See [Naive Bayes and SVM Notebook](./NaiveBayesandSVM.ipynb)

## Support Vector Machines

#### The normalized data and the 2 principal components were used to fit a support vector machine model. Linear and Radial Basis Function(RBF) kernels were used as well as grid search to determine the best selection of C for linear kernels and the best combination of C and Gamma for the RBF kernels. The final model selected used a transformed data set using the first two principal components and anRBF kernel with a C equal to 10 and Gamma equal to .01. It resulted in a 49.75% accuracy. C controls the width of the margin where Gamma controls the size of the radial basis.

#### The idea behind testing out an SVM model came because of how poorly Naive Bayes performed. Instead of modeling the distribution of the different classes, it was predicted that maybe finding a curve to separate the different classes would perform better. Unfortunately, this hypothesis was inaccurate and we were not able to create a promising SVM model. 

See [Naive Bayes and SVM Notebook](./NaiveBayesandSVM.ipynb)

# Conclusion 
	
#### Finding an effective and efficient method to accurately predict the price of mobile phones was our objective. Throughout the analysis, we discovered several methods that proved ineffective at meeting our goal. 

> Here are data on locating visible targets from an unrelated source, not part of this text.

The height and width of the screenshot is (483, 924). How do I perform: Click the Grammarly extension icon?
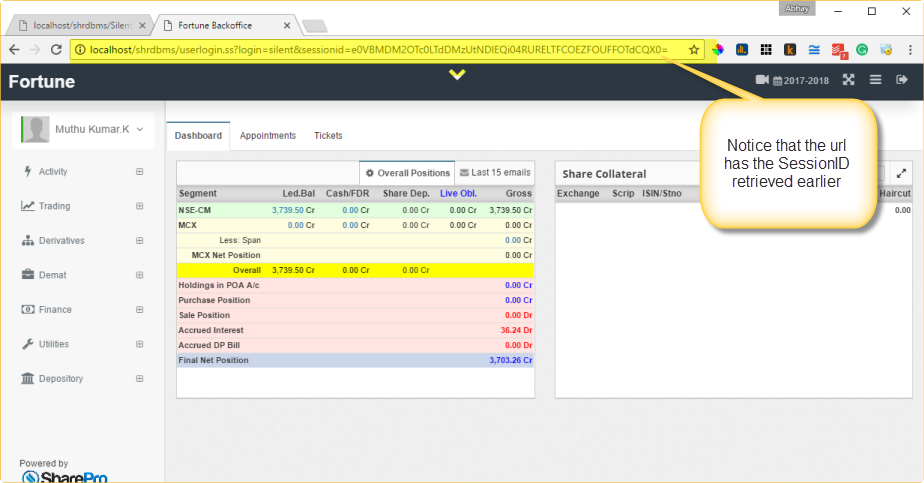[862, 49]
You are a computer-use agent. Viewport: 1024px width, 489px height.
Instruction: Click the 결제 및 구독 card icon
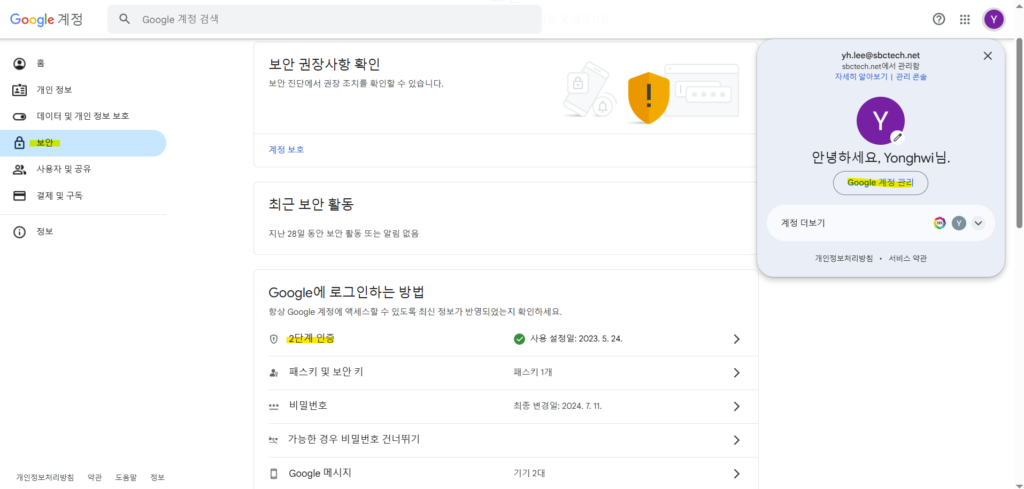[19, 196]
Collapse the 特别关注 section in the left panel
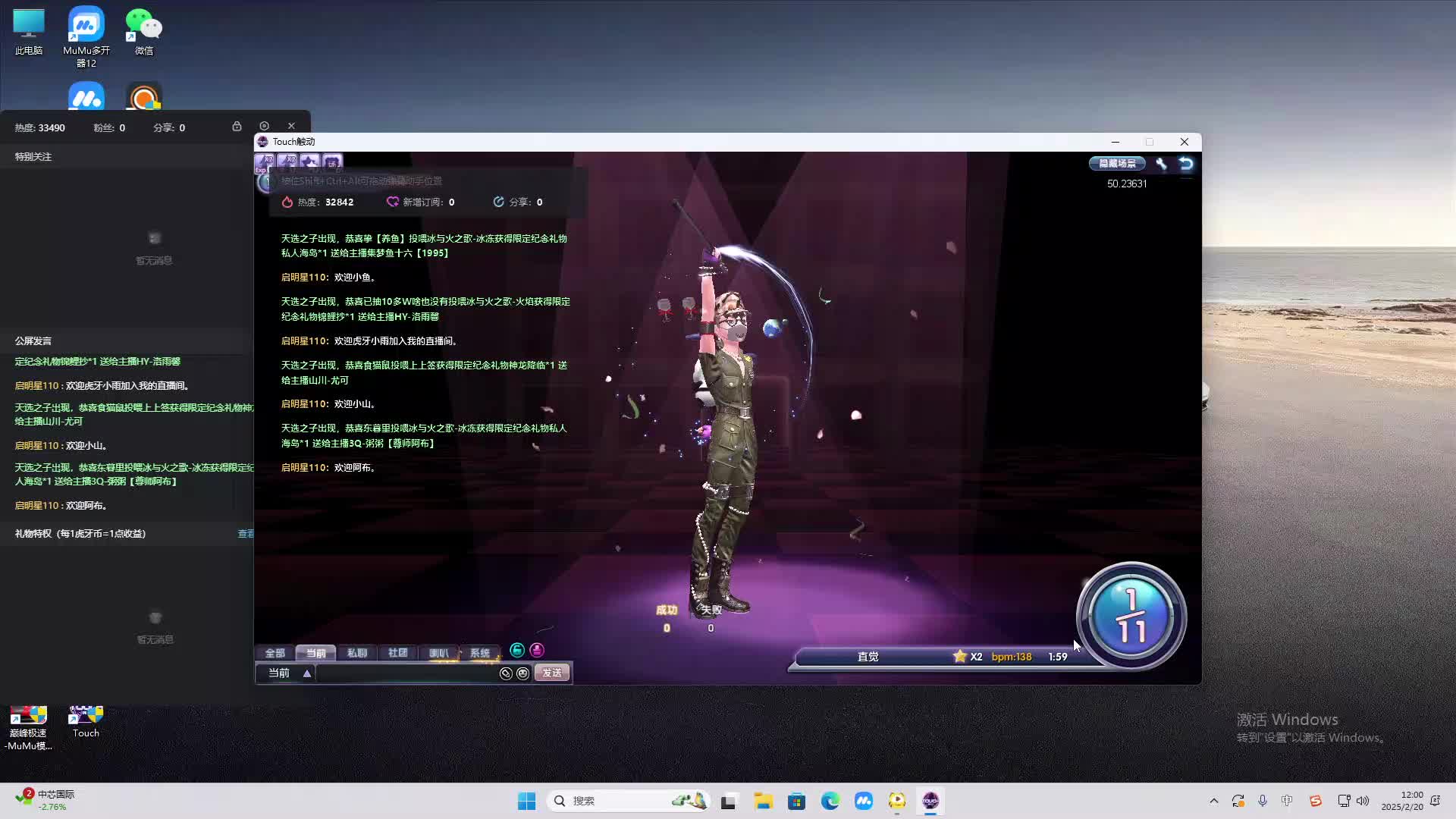Viewport: 1456px width, 819px height. (32, 156)
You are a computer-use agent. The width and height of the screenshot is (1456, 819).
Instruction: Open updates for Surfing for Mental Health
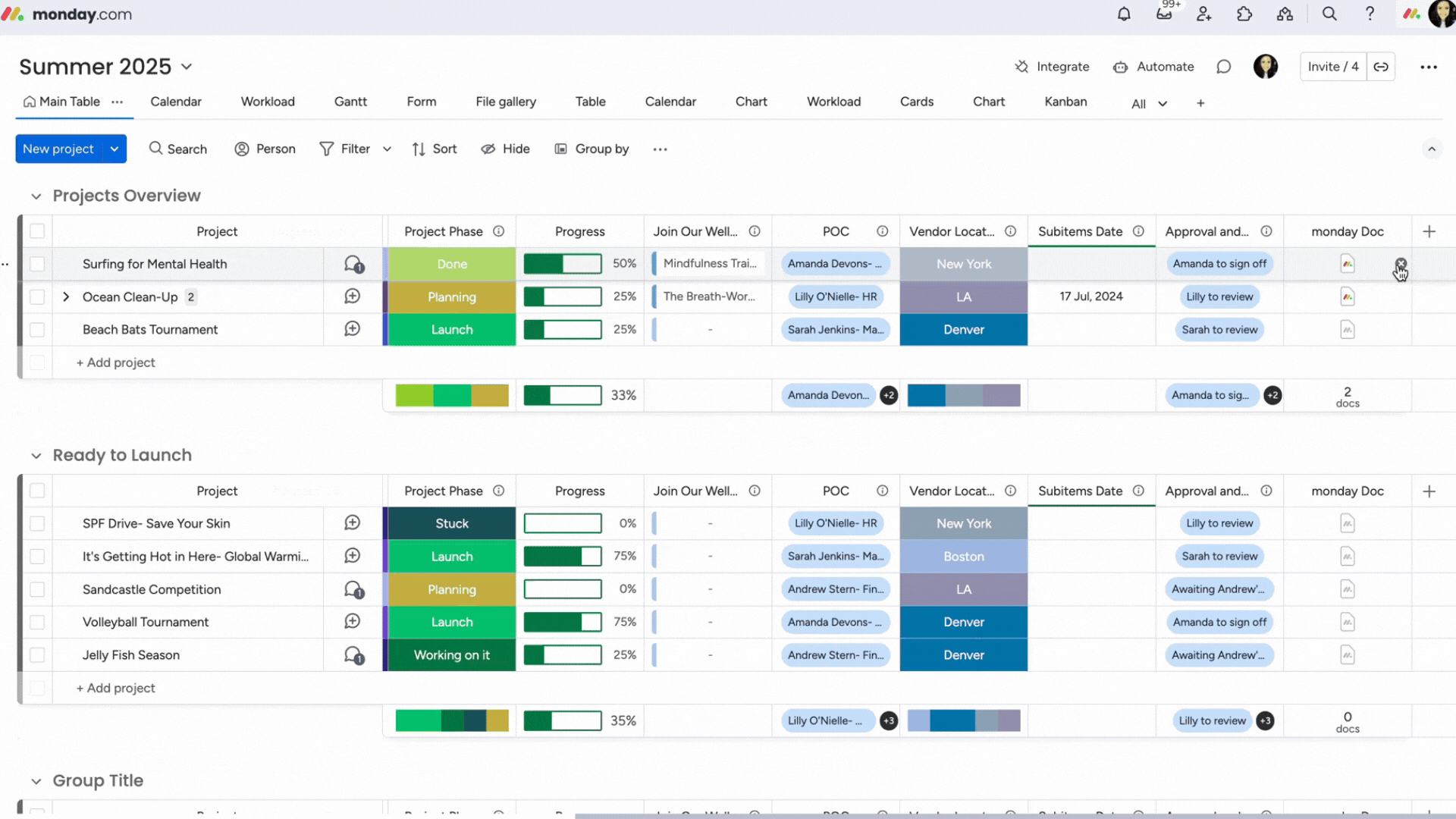[x=353, y=264]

#### The top performing form of analysis was K Nearest Neighbors. KNN returned a training score of 0 .70 and a testing of 0.64. KNN returned better results when working with the normalized data compared to the KNN using the results from PCA. Although there appears to be some misclassification due to the score returned for the testing data, KNN returned better results than the other methods used.

# Discussion 

#### While our data set contained 2000 observations, to further our analysis we would like to obtain more data from multiple mobile phone resale stores. With newer phone data and more accurate pricing, that possibly takes consumer demand into account as well, we are hoping to see more variance in the different price range categories. This could potentially help in clustering to determine associated time periods which would be confirmed with a supplemental data set containing mobile phone feature release dates.